Abbiamo il finanziamento pubblico ai partiti più alto al mondo, 200 milioni di euro l’anno, con il minore controllo in assoluto anche perché c’è “un’identificazione piena quanto assurda tra i controllati e il controllore”. E così la politica italiana si alimenta “senza limiti di enormi quantità di denaro pubblico, che percepiscono e gestiscono senza controlli, con effetti distruttivi per la finanza pubblica e le dinamiche democratiche”. È la cruda verità raccontata da Elio Veltri e Francesco Paola nel libro I soldi dei partiti (Marsilio collana I GRILLI, 16 euro) dove sono stati raccolti e raccontati tutti i finanziamenti ai partiti (chiamati "rimborsi delle spese elettorali") dal 974 al 2012. Nelle 240 pagine del libro i due autori ripercorrono la storia dei finanziamenti, dalla loro introduzione nel 1974, al progressivo decadimento, fino ai giorni nostri per arrivare a delle proposte concrete: regole chiare e non modificabili a seconda delle convenienze.
I soldi dei rimborsi - che per legge devono andare ai partiti - sono spesso riscossi da associazioni costituite da poche persone in nome del partito o dirottati altrove senza che nessuno abbia qualcosa da eccepire.

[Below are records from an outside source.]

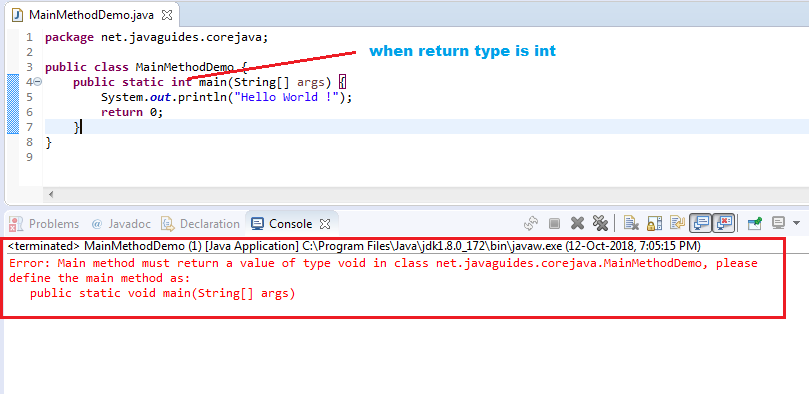Toggle Show Console on standard error change
This screenshot has height=394, width=809.
click(724, 223)
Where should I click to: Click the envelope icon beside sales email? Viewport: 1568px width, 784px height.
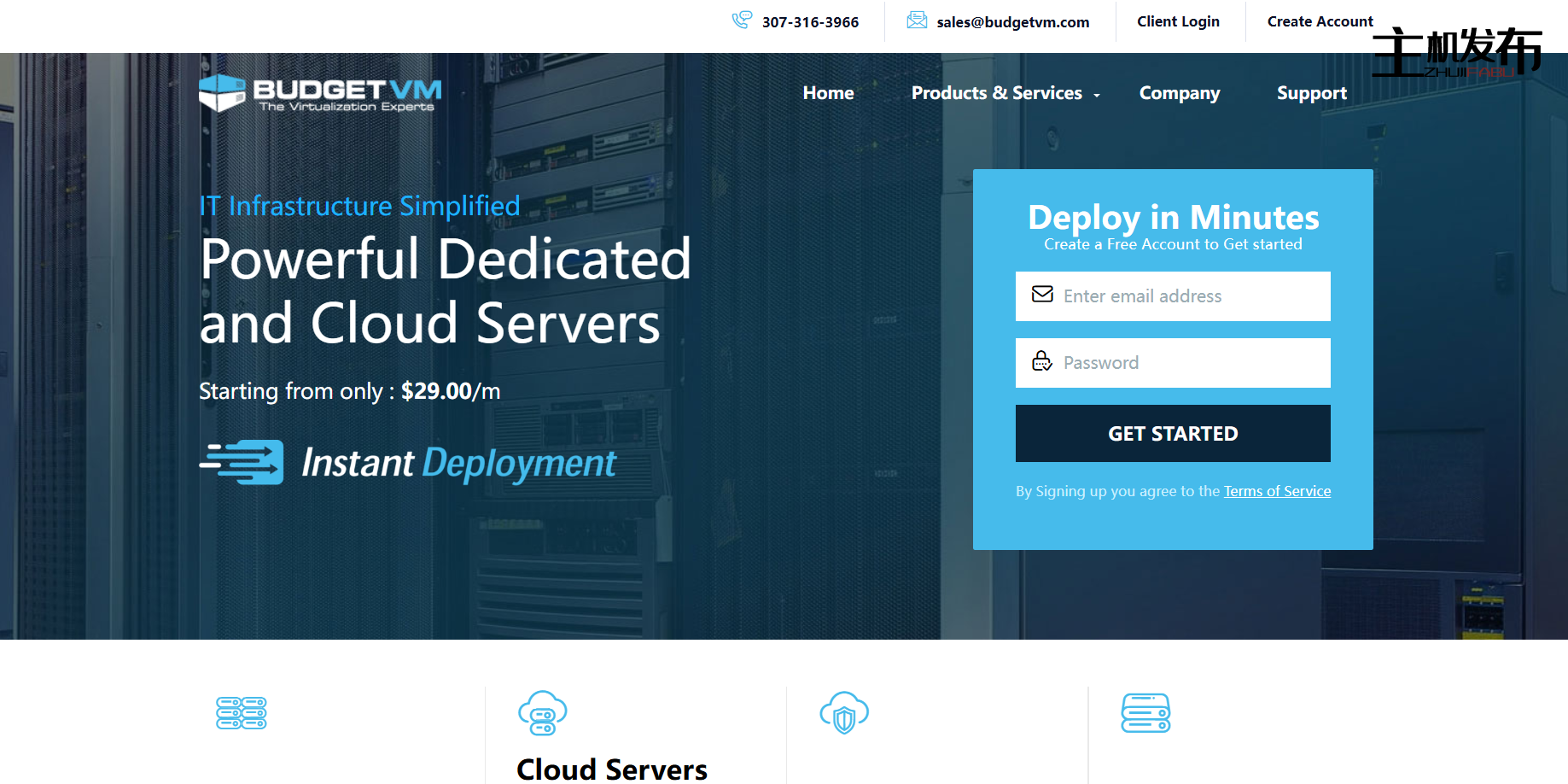tap(917, 20)
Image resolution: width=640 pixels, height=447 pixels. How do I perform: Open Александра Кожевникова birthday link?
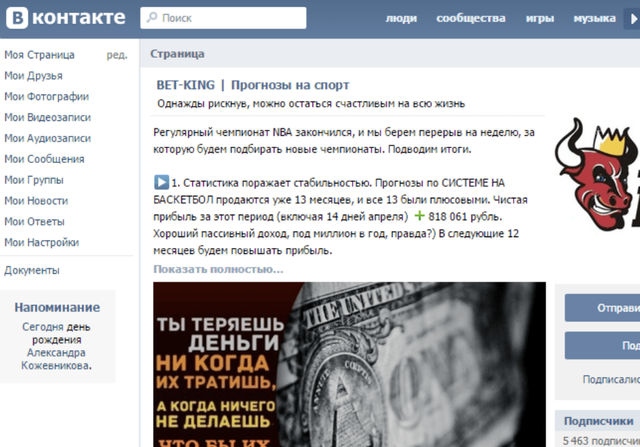pyautogui.click(x=56, y=359)
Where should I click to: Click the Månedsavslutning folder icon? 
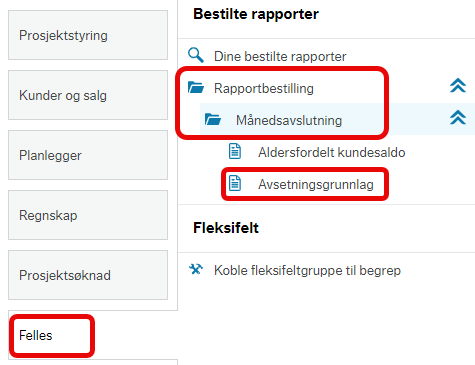pos(213,119)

Una corposa appendice documentaria presenta atti e documenti che dimostrano la piena corrispondenza al vero dei fatti narrati dagli autori. Elio Veltri e Francesco Paola analizzano nel dettaglio il caso Mastella e il caso Di Pietro, casi emblematici della degenerazione dei partiti in gestioni personali e accentrate.

La presentazione a Torino. Il volume, già in vendita, verrà presentato il prossimo 13 maggio al Salone del libro (ore 17.30, Sala gialla).